Un grupo de legisladores presentó una denuncia penal contra la diputada Marcela Pagano por supuestos delitos patrimoniales, que también alcanza a su pareja, Franco Bindi.
Un grupo de diputados nacionales de La Libertad Avanza presentó una denuncia penal ante el fuero Criminal y Correccional Federal contra la diputada Marcela Pagano. Los cargos incluyen omisión maliciosa de datos en su declaración jurada patrimonial, administración fraudulenta, negociaciones incompatibles con la función pública y enriquecimiento ilícito. La denuncia también alcanza a Franco Bindi, pareja de la legisladora, por su presunto carácter de instigador y cómplice necesario en los delitos de administración fraudulenta y negociaciones incompatibles con la función pública.
Según los denunciantes, Pagano habría designado como personal de apoyo parlamentario a personas con vinculación directa con Bindi y a familiares directos de socios de él en la sociedad Somos Fitness S.A., que opera un gimnasio en el barrio porteño de Almagro. Sostienen que estas personas habrían reintegrado total o parcialmente sus honorarios provenientes del erario público a Bindi o a Pagano mediante transferencias bancarias, depósitos en cuentas de terceros o pagos en efectivo.

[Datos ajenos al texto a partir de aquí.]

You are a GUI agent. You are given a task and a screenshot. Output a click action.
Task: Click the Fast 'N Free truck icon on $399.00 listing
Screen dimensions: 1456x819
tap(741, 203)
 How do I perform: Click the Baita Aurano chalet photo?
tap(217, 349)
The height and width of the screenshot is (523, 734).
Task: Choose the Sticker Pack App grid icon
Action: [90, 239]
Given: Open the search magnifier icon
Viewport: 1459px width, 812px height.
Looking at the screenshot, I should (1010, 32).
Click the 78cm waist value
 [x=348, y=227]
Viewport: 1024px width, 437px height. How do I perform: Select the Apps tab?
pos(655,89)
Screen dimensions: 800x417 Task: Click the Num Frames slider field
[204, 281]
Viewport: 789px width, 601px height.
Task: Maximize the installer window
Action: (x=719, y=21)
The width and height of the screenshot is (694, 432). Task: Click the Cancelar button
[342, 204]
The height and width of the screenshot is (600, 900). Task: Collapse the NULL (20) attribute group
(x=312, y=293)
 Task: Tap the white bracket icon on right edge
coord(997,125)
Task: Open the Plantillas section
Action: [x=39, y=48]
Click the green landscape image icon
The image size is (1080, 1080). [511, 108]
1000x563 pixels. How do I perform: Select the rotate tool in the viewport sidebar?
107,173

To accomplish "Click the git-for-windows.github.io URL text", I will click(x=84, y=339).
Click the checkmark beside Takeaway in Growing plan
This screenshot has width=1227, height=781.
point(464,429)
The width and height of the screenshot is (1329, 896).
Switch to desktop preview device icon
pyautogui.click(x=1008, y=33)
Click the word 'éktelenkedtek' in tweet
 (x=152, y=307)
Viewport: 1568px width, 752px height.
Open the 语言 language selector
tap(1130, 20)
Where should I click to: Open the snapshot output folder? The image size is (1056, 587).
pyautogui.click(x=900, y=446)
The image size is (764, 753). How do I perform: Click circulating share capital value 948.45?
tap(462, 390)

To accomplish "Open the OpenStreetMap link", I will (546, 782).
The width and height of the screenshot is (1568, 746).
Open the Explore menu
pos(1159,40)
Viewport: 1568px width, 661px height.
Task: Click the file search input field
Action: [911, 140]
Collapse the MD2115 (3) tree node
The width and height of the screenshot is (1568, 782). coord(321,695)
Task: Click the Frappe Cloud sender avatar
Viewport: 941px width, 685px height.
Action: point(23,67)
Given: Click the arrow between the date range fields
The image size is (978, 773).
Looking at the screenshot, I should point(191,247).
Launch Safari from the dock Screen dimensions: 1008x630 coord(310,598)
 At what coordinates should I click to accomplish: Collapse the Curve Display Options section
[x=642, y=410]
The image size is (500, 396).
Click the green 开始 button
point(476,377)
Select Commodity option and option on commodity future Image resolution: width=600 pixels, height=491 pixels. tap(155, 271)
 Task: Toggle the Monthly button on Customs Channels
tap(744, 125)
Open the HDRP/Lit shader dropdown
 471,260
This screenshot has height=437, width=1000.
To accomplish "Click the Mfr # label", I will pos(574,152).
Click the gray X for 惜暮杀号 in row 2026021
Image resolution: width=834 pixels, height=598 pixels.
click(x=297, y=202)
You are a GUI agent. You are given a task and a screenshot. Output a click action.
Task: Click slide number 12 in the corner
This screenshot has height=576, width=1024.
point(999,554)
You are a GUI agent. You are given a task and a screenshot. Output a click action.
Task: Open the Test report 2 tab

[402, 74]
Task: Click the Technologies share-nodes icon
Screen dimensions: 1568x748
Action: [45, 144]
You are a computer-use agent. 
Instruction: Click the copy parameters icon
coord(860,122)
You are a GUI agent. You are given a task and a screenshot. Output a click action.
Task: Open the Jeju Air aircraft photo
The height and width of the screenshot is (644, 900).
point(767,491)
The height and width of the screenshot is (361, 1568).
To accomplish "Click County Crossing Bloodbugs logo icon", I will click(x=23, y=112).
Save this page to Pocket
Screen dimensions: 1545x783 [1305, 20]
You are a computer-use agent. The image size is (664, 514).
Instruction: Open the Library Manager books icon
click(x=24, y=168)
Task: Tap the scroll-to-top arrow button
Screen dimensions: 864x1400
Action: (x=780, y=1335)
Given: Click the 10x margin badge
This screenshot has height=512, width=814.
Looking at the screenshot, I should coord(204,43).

Bindi es abogado y empresario de medios. Reconoció públicamente su amistad con el expresidente de Bolivia Evo Morales. Ha estado vinculado a la filtración de los audios del despedido titular de la Agencia Nacional de Discapacidad (Andis) Diego Spagnuolo. Su exmujer, la abogada Giselle Robles, lo acusó de estar detrás de esa filtración. La investigación, a cargo del fiscal Carlos Stornelli, no habría hallado pruebas contundentes contra Bindi y apuntó hacia Fernando Cerimedo, exasesor de comunicación de La Libertad Avanza. El extitular de la Andis declaró en la causa y dijo que no conocía a Bindi. Solicitó que los audios sean peritados para demostrar que fueron adulterados. La pericia fue ordenada por el juez Ariel Lijo hace tres semanas.
Bindi también estuvo vinculado a la causa de Leonardo Fariña, arrepentido en el caso de Lázaro Báez. El nexo fue Maximiliano Mazzaro, exjefe de la barra brava de Boca Juniors que estaba en prisión acusado de homicidio. Fariña reveló que Bindi le confesaba reuniones con autoridades de la Secretaría de Inteligencia. Bindi fue abogado de Lázaro Báez.
En 2019, tras la denuncia del empresario Pedro Etchebest contra Marcelo D’Alessio y el fiscal Stornelli, D’Alessio afirmó desde la cárcel que Bindi organizó el llamado Operativo Puf para intentar voltear la causa Cuadernos.
En diciembre de 2024, Pagano presentó una denuncia penal contra agentes de tránsito que intervinieron en un control que involucró a dos rusos que trabajan en la embajada de ese país. Bindi negó cualquier acercamiento con el Kremlin.
El diputado Rodolfo Tailhade, designado a cargo del área de Contrainteligencia de la Agencia Federal de Inteligencia durante el último gobierno de Cristina Fernández de Kirchner, expuso datos privados de la esposa del jefe de Gabinete, Manuel Adorni, durante un informe en la Cámara de Diputados. Tailhade fue posteriormente denunciado por espionaje ilegal.